Independence Day - and a few thoughts that have nothing to do with kink. Mostly.

I've just finished reading and rereading (and responding to, and getting flamed for) a piece written in the Philadelphia Inquirer about homelessness and the "problem" of the homeless congregating around the convention center that the DNC is about to use.

I don't know why (although I have a few guesses) that this issue has me so pissed, and adamant.   But the comments about drug use, "fake claims" of being veterans, and blaming the homeless for their own situation -

Folks, the reality?    A lot of those "fake claims" of homeless men and women being vets?    They aren't fake.   These are men and women who served us in uniform (and I get tetchy about this, because my family are just about ALL military and LEO) - who are on the streets because the VA is top heavy with middle managers and no longer has the resources to help the veterans they were created to serve.

Let's just say that it took a lot of breaks playing with my son to stay calm in between writings.

Look folks, I carry a badge.   It means something to me.   And I'm so far from a bleeding heart liberal that it can't even be measured.   There are friends in this scene who know this and can happily testify to it - I'm the cranky old dinosaur who snorts at mentions of "forcing people to accept (us)!"

That said - here's my non-conservative thought for the day.

You can't blame an addict for his addiction, and expect change.   You can't lock him up repeatedly, with a department of corrections that cares more (recently anyway) about hugging him and helping his hurt little feelings, and expect that he can come out to get a job and won't go back to dealing and using.   You can't lock a guy with schizophrenia away in a hospital and forget about him to "solve the mental health problem".    And you can't drop a few coins in a homeless vet's hat to make the homeless problem "go away".
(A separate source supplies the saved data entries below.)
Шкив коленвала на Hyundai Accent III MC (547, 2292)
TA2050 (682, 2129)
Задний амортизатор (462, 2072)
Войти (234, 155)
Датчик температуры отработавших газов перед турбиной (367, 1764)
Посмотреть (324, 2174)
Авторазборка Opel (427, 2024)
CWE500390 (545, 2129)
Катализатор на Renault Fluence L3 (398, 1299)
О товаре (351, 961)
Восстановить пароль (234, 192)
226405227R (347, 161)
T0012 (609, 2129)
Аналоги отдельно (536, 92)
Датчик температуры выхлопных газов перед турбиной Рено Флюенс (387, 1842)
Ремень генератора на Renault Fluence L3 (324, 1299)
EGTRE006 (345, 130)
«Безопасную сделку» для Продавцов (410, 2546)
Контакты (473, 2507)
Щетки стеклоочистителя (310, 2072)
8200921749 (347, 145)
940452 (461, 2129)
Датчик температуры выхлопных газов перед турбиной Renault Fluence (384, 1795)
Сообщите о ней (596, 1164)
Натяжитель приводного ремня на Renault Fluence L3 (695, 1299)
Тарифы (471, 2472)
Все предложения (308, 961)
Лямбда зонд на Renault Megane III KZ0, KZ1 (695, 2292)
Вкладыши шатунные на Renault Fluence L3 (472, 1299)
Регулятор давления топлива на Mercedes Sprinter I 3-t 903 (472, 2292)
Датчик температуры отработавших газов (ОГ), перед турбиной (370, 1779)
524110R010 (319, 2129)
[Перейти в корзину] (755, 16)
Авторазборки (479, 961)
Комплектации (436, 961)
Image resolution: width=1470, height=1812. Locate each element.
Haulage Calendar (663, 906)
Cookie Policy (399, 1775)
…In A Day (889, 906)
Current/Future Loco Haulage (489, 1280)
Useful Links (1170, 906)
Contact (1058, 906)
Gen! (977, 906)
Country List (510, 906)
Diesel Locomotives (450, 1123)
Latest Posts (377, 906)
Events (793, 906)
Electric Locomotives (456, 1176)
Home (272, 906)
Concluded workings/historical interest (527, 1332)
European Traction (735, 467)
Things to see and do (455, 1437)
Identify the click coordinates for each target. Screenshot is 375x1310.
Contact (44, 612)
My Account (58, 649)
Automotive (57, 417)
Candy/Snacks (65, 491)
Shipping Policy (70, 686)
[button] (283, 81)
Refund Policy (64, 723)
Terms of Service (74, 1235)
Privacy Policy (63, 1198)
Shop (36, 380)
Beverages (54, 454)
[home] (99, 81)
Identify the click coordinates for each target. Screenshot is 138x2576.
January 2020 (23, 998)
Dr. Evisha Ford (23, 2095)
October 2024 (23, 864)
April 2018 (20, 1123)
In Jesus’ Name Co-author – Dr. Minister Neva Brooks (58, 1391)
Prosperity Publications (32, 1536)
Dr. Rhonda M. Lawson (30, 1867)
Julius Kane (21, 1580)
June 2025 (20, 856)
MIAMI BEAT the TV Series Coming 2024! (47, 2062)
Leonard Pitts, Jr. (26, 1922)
The homeless, whether addicts, psych cases, returned and damaged veterans, or victims of the big business mentality - they are human.   They have needs.    And you can't just treat the problem with "give'em a one way bus ticket somewhere else" (someone actually FUCKING suggested that).

You want to stop the cycle of addiction?   The key word there is interdiction, not incarceration.   Stop the drugs before they get in, and stop the lifestyle that promotes easy earnings by dealing drugs.    Prison is (best used as) a place you send people to get them away from society.   To keep society safer - not to punish the criminal.   Because, folks?   That doesn't work.   Punishing the criminal just makes him (or her) hate you more, and view you as less of a "real person".    Which leads to more crime, because they view you as being a resource to get rich, instead of a victim they're hurting.

You want to help the mental health crisis in the US?    Push for states to re-open and re-staff the state run mental hospitals.   PA shut them all down, and turned those folks out into the streets with "community based treatment programs" - and since then it's been a downward spiral for these traumatized people.

You want to help with the problem of homelessness?    This is Independence Day - and we in Philadelphia are having an actual (and disgustingly disdainful) discussion about the "problem" of homeless people on the streets when the "important people" of the DNC come to town.

What would help?   Permanent structured housing with a vocational program that retrains skills to match the current employment landscape.   Not shame, blame, and having us gear up to shove them in vans and move them to a part of the city where the "important people" don't have to look at them.

You know why Europeans originally came to this country?   Because they were unwelcome in their own.   They were being denied jobs, homes and safety.   They had their homes taken away, their livelihoods ruined, and their families vilified - so they went looking for a new home.

That's right.   Your ancestors, once you strip away the (very real) issues of religious freedom?   They were homeless.

It's Independence Day.   We're celebrating the birth of a nation.

And in Philadelphia - we're doing it by making plans on how to treat our citizens like a less-than-human problem, and shuffle them out of sight.